── Record extracts ──
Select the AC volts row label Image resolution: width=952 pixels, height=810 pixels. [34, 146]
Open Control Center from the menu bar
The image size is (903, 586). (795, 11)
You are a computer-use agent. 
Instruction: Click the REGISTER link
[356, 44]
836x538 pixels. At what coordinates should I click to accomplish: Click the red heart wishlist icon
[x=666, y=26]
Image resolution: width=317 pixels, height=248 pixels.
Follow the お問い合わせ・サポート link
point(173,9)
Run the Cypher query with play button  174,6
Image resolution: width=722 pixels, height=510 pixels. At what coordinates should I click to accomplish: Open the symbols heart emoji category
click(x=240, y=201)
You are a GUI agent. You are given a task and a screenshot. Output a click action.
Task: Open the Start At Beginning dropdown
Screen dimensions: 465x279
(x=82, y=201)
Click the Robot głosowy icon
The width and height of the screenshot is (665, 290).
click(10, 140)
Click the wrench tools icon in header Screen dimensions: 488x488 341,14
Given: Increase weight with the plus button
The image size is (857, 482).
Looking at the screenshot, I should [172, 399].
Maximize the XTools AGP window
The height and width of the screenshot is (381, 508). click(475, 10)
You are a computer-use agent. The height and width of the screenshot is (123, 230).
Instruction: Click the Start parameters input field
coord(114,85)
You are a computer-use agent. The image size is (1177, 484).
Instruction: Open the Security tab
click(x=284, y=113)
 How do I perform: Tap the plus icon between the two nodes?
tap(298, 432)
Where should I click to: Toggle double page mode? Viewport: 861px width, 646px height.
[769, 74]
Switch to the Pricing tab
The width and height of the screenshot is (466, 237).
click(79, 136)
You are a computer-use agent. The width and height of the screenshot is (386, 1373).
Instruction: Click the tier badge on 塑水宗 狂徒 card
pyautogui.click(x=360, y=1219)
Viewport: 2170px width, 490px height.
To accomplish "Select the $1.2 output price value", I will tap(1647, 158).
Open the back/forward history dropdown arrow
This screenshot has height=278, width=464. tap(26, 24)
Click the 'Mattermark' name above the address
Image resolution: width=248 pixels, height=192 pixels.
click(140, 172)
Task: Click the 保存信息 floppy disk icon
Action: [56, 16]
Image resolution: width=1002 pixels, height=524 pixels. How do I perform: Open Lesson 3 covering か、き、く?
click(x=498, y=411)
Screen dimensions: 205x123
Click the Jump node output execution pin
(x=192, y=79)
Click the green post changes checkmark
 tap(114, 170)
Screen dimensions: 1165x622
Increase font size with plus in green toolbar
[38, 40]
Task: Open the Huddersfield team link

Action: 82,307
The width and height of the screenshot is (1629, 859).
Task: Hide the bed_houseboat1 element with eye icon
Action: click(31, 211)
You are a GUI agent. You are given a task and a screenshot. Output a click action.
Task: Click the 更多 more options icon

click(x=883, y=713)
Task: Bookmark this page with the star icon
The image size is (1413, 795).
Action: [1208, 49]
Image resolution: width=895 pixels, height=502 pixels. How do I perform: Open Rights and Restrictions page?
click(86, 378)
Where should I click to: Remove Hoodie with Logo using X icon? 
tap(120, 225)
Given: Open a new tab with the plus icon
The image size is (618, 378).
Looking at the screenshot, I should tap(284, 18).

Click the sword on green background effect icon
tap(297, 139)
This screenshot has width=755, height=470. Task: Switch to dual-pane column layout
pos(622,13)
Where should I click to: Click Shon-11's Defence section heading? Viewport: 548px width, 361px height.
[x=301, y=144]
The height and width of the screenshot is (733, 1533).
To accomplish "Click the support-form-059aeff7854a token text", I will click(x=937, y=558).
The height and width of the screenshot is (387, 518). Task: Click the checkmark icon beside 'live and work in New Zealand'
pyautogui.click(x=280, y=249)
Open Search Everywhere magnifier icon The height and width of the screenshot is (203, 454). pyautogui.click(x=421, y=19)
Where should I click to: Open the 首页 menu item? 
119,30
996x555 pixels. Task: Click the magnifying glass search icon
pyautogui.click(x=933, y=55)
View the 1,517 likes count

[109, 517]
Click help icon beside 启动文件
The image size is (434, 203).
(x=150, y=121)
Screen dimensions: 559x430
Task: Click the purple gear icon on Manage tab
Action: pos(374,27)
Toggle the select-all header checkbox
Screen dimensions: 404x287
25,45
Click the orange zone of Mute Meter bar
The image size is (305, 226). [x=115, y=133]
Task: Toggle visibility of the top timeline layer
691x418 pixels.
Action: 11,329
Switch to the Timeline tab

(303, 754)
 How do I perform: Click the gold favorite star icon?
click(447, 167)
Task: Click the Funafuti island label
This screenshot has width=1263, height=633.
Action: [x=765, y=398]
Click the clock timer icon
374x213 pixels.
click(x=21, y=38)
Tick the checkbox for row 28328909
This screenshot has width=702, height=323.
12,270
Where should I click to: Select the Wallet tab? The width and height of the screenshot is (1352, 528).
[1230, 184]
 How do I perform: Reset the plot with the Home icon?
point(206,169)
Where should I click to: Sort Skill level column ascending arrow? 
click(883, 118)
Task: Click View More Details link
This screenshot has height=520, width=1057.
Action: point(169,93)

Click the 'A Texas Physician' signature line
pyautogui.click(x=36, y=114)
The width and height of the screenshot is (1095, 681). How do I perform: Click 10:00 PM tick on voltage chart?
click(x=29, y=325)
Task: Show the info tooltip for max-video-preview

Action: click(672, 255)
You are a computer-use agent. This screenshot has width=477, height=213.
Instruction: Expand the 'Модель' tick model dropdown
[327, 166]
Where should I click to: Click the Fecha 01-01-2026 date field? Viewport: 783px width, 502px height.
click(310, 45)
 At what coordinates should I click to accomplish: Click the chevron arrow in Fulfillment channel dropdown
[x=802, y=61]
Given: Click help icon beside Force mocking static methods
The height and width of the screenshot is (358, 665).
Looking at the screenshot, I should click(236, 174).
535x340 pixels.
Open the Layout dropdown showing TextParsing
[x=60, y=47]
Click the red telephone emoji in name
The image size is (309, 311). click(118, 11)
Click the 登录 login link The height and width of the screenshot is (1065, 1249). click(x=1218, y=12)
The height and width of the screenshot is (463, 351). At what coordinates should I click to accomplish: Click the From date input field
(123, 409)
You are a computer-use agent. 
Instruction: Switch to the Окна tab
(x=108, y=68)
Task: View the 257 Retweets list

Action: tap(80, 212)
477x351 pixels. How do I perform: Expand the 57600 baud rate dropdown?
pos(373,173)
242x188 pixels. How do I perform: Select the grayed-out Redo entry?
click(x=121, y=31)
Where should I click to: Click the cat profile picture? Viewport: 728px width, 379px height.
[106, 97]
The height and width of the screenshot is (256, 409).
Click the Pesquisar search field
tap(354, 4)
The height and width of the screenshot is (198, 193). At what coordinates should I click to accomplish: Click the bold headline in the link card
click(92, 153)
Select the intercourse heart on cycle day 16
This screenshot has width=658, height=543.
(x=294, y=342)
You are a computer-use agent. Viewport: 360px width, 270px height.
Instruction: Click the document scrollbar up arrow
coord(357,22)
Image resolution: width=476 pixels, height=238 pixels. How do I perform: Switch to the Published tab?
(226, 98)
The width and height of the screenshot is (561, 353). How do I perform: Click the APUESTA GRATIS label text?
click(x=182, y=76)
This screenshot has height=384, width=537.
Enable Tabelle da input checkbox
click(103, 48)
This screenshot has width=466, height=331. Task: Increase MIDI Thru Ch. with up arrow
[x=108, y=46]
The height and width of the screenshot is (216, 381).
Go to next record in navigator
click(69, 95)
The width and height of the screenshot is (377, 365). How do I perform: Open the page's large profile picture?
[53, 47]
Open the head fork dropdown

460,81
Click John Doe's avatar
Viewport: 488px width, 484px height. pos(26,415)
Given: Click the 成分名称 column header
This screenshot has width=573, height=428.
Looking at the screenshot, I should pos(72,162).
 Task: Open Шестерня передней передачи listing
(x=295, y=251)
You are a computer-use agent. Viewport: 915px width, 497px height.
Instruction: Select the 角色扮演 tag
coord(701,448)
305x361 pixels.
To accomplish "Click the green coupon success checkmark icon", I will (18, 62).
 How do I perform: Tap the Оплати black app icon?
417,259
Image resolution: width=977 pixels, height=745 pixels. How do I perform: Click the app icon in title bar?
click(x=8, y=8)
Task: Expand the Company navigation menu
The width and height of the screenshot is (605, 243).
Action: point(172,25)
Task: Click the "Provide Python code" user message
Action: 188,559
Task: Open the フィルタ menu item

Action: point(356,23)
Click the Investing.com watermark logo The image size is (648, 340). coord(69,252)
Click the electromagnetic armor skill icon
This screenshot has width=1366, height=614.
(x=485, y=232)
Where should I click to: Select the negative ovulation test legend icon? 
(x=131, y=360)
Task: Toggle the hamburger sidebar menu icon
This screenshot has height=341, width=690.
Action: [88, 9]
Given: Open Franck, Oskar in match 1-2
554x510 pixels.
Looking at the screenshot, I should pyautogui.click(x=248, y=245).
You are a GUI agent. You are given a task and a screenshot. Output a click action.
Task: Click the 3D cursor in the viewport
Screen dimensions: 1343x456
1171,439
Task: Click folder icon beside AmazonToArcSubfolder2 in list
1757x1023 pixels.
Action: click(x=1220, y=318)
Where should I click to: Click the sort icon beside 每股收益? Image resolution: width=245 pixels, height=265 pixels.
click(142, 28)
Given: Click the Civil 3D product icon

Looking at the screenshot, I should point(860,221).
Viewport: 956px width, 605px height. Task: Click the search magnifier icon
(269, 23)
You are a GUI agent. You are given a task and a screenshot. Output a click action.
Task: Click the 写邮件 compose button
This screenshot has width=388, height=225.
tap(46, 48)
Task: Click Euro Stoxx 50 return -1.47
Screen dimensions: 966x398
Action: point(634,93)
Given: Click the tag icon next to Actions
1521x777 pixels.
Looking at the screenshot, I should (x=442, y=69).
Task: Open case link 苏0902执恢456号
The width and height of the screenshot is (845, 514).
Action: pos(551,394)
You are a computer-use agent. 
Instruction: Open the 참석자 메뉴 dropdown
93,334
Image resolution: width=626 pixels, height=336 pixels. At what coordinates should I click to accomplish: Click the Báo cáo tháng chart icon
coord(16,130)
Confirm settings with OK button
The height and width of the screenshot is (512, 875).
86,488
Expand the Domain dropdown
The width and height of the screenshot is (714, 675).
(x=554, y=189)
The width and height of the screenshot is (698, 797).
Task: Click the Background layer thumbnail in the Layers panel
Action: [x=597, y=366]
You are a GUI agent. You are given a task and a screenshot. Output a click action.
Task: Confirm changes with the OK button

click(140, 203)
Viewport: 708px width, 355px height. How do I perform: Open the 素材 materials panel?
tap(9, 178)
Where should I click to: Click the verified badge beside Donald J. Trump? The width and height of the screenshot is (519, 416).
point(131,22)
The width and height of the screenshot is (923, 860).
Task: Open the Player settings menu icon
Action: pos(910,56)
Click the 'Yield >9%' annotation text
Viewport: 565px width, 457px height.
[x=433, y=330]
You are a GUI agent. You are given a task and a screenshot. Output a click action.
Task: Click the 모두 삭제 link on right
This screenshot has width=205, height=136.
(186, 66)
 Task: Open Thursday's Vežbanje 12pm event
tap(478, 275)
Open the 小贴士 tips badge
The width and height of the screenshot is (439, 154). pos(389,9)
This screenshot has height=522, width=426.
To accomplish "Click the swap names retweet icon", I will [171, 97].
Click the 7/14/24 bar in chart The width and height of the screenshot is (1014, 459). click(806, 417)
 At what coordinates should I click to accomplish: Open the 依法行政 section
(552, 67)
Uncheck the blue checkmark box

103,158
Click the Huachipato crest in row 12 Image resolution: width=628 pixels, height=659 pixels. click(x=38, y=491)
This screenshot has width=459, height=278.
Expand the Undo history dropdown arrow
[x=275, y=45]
───
What you will do: Lines from the one containing "Click the Huachipato" through the last line of the listing are to be restated word for word; no other line may appear.

Written solution:
Click the Huachipato crest in row 12 Image resolution: width=628 pixels, height=659 pixels. click(x=38, y=491)
This screenshot has width=459, height=278.
Expand the Undo history dropdown arrow
[x=275, y=45]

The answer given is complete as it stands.